Asked about the figures cited by Ketron and others, Haslam Press Secretary Jennifer Donnals would only say "the governor continues to have meetings and discussions with legislators and as he has said, will announce a comprehensive proposal at the appropriate time."
Tennessee's gas tax, created in 1924 solely to pay for roads, is now 21.4 cents per gallon while diesel is 18.4 cents per gallon. There has been no increase since 1989.
Each penny of the gas tax raises $30.7 million for the state and local government. Each penny of the diesel tax raises $10.1 million. The state Department of Transportation's total state revenue is $844.5 million, according to the TDOT website, and, according to legislative documents, includes vehicle registration taxes and some other levies.

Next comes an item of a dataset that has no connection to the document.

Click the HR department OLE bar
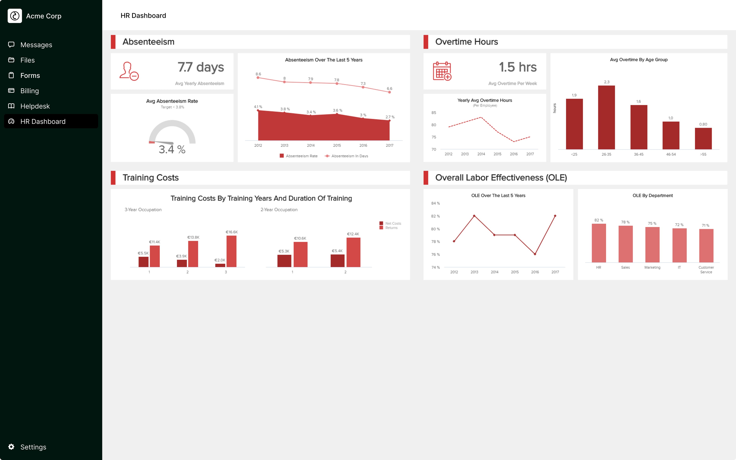This screenshot has width=736, height=460. (x=599, y=243)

Haslam, who first began talking about an increase in 2015, has said higher vehicle fuel efficiency combined with higher costs to build and maintain roads are putting the state's interstates and roads, along with local transportation, further behind. The state currently has a $6 billion backlog in previously approved transportation projects that will take years to complete.
Moreover, Haslam has argued, there are billions of dollars worth of additional projects waiting approval but have no funding in sight.
But the governor's push for new transportation funding is being complicated by an estimated $1 billion surplus in one-time from other taxes, primarily the state's sales tax and franchise and excise taxes on businesses. Those taxes are used for areas including K-12 and higher education, health care, housing felons and building prisons and hospitals for the mentally ill and group homes for some disabled Tennesseans.
But that and projections of up to $800 million in additional new revenue in these and other new non-transportation related taxes in the upcoming Fiscal Year 2017-2018 has a number of Republicans alarmed that their constituents won't understand the fuel taxes were always intended as a user fee.
As a result, many GOP lawmakers are saying a tax cut is needed in these other taxes to "offset" any fuel tax hike. Republicans have already eliminated the inheritance tax and are phasing out the Hall Income Tax on interest and stock dividends.
Some Republicans are now looking at the state's franchise and excise taxes on corporations while others want to look at cutting the state's 7 percent sales tax, which along with up to 2.75 percent in local government option taxes, is one of the highest in the nation.
Meanwhile, a few caution that Tennessee government could be setting itself up for trouble when the nation's next recessions strikes the economy.